Data rows:
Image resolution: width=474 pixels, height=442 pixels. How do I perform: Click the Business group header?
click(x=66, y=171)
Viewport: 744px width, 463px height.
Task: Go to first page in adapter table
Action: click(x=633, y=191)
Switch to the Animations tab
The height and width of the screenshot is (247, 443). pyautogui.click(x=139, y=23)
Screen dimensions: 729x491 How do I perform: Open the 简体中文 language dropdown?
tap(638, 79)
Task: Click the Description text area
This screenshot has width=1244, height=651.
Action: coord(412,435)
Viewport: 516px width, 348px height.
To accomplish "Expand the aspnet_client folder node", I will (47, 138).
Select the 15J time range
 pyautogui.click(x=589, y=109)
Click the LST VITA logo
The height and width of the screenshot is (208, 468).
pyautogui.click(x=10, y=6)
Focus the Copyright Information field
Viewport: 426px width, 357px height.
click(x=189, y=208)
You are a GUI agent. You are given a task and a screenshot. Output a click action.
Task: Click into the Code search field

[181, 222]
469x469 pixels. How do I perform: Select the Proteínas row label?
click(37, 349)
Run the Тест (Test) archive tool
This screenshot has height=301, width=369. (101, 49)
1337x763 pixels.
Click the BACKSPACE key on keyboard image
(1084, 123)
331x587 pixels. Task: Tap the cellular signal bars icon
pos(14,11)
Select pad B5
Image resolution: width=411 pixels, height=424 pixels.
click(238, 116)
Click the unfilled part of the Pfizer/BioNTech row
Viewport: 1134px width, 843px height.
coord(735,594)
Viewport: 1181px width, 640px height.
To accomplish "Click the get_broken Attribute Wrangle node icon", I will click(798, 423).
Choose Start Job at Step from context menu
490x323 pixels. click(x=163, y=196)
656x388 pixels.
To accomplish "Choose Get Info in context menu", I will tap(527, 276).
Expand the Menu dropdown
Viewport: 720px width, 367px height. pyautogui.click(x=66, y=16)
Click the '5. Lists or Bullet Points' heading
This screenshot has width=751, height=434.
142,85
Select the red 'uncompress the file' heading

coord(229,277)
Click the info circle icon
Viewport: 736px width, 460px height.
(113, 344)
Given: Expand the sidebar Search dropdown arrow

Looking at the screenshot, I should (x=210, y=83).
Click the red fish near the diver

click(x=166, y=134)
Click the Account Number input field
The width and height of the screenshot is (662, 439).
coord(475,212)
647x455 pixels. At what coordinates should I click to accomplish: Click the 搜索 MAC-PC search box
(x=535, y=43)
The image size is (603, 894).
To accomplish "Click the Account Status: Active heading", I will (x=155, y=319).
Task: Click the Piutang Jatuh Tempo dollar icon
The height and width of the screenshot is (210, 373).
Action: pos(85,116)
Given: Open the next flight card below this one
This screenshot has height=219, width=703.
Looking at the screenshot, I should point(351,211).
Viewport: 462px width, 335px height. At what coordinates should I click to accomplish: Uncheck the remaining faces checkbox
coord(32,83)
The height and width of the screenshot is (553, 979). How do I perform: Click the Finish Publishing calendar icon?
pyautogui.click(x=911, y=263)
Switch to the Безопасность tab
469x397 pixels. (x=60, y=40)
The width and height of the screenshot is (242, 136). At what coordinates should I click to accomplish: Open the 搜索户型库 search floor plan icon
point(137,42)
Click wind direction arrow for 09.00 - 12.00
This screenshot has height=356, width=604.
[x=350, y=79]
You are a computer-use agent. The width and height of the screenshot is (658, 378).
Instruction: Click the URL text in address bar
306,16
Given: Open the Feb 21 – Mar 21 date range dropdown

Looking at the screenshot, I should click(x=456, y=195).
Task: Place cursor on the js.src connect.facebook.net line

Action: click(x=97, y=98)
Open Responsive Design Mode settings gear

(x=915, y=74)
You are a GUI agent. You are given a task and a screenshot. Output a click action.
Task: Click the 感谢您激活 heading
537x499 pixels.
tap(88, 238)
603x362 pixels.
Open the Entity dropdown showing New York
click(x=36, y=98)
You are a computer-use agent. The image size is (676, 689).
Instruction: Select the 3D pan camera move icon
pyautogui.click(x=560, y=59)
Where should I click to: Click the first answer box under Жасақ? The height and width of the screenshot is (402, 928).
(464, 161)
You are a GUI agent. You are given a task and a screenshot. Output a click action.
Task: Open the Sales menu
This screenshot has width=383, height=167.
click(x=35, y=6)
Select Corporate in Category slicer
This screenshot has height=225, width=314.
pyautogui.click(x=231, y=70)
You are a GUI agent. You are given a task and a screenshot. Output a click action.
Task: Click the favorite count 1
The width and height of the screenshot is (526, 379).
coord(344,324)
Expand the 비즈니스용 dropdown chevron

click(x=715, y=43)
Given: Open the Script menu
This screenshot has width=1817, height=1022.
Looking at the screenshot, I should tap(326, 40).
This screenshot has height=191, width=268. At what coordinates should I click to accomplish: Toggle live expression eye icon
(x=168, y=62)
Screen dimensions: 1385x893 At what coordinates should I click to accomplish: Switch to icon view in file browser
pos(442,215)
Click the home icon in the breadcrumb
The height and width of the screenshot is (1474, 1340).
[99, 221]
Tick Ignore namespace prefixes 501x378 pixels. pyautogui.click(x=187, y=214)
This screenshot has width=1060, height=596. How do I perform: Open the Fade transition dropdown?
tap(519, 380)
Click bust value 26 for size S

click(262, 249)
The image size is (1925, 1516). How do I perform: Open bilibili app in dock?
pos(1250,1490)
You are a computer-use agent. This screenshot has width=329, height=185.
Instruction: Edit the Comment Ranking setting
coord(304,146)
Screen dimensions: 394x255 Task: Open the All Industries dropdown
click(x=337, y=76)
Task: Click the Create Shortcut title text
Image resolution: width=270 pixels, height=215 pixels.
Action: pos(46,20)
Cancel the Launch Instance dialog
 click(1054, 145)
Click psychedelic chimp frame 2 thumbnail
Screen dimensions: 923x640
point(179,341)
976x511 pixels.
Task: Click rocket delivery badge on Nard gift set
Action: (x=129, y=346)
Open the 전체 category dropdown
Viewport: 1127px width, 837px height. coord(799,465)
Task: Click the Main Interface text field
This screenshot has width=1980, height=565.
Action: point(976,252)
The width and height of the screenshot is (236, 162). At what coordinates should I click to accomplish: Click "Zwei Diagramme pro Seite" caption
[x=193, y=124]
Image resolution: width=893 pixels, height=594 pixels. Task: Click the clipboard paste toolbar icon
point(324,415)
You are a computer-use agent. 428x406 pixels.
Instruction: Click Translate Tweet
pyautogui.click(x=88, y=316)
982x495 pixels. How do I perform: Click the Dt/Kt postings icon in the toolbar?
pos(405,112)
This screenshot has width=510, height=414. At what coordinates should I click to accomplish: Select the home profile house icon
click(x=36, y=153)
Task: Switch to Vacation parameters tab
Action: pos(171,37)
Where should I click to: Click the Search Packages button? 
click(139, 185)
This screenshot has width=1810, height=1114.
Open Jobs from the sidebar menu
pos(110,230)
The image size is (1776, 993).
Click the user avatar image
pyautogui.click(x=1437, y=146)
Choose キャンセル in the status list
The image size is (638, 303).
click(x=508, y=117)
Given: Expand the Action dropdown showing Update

Stated task: Work out how many lines in the entries above contain the string "pyautogui", and reply with that number alone.

Result for this exercise: 10